Rennes 2 a perdu 5.500 étudiants en quatre ans, ses effectifs
passant de 22.000 en 2005 à 16.500 en 2009. "Les parents ne veulent
plus inscrire leurs enfants dans une université où un semestre par an
est perturbé", analyse-t-il. Il s'inquiète aussi pour les 2.500
étudiants étrangers "qui paient cher pour étudier ici et n'ont pas
cours" et pour l'avenir des programmes d'échanges internationaux. "J'ai
eu récemment une université du Québec au téléphone. Je ne sais plus
quoi leur dire", soupire-t-il.
Marc
Gontard avait dû encaisser les reproches de parents d'étudiants et de
sa hiérarchie lors du mouvement anti-CPE du printemps 2006, quand
l'université avait subi huit semaines de blocage. Il s'était alors
opposé
publiquement au Contrat première embauche, mais après le retrait du
CPE, ses efforts pour rétablir l'ordre avaient été contrés par une
minorité d'étudiants jusqu'au boutistes. "Cela a été une leçon,
explique-t-il, on ne peut pas discuter avec ces gens-là".
Lors
du mouvement contre la loi sur l'autonomie des universités, à l'automne
2007, il adopte un profil dur, dénonce le recours à la violence et le
non respect de la démocratie par les bloqueurs qu'il traite de "Khmers
rouges". Il obtient la levée du blocage après deux semaines, mais les
étudiants les plus radicaux ne lui pardonneront pas.
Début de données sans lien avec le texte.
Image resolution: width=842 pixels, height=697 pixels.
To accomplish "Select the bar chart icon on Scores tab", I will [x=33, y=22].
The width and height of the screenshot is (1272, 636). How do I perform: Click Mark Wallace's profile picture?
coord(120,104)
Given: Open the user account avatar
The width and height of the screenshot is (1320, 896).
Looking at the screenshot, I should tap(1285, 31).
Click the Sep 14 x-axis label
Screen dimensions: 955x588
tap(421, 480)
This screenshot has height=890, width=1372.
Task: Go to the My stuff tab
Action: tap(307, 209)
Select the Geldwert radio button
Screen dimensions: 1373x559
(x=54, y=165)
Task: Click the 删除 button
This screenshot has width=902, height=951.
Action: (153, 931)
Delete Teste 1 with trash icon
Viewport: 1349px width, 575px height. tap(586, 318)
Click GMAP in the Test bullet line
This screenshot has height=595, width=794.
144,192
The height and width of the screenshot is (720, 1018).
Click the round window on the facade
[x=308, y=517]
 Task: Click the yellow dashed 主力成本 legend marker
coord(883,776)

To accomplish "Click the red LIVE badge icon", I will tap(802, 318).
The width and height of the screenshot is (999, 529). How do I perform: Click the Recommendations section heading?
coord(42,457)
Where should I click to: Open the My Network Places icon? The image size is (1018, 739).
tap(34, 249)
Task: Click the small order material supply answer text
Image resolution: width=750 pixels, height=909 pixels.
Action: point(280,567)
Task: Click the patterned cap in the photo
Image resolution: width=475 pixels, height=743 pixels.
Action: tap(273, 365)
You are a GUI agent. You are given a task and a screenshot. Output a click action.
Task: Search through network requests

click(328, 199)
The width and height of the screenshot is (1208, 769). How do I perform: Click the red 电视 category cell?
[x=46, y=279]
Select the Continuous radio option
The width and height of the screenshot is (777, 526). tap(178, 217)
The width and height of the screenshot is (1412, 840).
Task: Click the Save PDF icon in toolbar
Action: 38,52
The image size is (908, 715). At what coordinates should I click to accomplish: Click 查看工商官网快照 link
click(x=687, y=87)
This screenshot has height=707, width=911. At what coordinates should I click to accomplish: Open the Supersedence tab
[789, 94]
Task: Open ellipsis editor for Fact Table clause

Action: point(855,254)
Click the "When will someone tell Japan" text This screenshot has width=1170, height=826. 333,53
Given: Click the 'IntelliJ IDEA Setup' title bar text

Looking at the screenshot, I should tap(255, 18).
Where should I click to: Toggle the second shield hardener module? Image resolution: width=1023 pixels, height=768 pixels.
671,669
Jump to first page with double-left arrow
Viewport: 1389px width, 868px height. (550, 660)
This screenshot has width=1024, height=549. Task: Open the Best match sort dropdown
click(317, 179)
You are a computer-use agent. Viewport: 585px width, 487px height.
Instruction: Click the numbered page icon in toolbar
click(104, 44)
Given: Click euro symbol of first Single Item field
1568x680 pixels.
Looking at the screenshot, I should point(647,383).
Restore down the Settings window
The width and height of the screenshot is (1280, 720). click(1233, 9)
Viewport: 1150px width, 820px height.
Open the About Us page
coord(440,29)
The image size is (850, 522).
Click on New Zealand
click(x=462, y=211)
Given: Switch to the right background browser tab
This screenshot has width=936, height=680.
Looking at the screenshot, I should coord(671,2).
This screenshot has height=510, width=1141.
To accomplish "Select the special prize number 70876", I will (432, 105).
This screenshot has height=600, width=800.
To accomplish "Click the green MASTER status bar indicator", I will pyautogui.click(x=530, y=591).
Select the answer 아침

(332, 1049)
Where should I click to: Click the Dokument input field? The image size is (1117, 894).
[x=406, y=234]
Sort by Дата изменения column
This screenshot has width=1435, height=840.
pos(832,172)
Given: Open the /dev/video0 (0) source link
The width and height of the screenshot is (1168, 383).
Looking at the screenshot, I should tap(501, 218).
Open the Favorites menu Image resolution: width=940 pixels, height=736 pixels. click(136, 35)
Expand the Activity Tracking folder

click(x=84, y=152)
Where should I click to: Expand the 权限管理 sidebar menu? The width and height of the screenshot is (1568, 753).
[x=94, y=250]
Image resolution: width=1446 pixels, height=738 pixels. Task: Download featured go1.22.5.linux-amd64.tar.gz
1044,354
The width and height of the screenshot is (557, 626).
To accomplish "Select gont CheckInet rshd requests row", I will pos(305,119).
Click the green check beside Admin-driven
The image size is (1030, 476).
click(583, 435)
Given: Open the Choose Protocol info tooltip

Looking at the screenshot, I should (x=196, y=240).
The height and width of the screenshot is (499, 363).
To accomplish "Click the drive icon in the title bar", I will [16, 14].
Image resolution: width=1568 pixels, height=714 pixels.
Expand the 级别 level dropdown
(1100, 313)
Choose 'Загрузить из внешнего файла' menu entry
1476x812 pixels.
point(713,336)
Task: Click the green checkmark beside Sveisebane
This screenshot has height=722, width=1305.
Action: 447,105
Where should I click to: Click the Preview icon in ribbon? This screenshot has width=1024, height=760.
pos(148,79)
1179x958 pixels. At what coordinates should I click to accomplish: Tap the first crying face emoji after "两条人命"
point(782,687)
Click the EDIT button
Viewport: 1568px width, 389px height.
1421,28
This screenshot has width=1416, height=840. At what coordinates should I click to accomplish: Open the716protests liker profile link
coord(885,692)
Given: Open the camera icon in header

Depuis février,
"le mouvement étudiant mis en marche par le mouvement des
enseignants-chercheurs est devenu à Rennes 2 tout à fait incontrôlable", s'inquiète-t-il. "Cela n'a plus rien à voir avec les revendications
sur les décrets Pécresse. Les extrémistes ont pris le contrôle des AG
avec les méthodes habituelles de manipulations et d'intimidations, explique-t-il. Lundi, les étudiants ont voté la fin du capitalisme". "Dans toute ma carrière, je n'ai jamais vu une
telle accumulation de mouvements avec des blocages aussi longs et une
telle violence", confie-t-il.
Il dit comprendre pourtant "le mal être de la jeunesse" y voyant la
"nostalgie d'une société plus humaniste et un refus d'entrer dans un
monde de concurrence exacerbée".
Daniel ARONSSOHN (AFP)
Jeudi, après de longs débats et deux votes à main levée très serrés
lors d'une AG d'environ 2000 étudiants, le bureau a prononcé la
reconduite du blocage total de l'université jusqu'à lundi.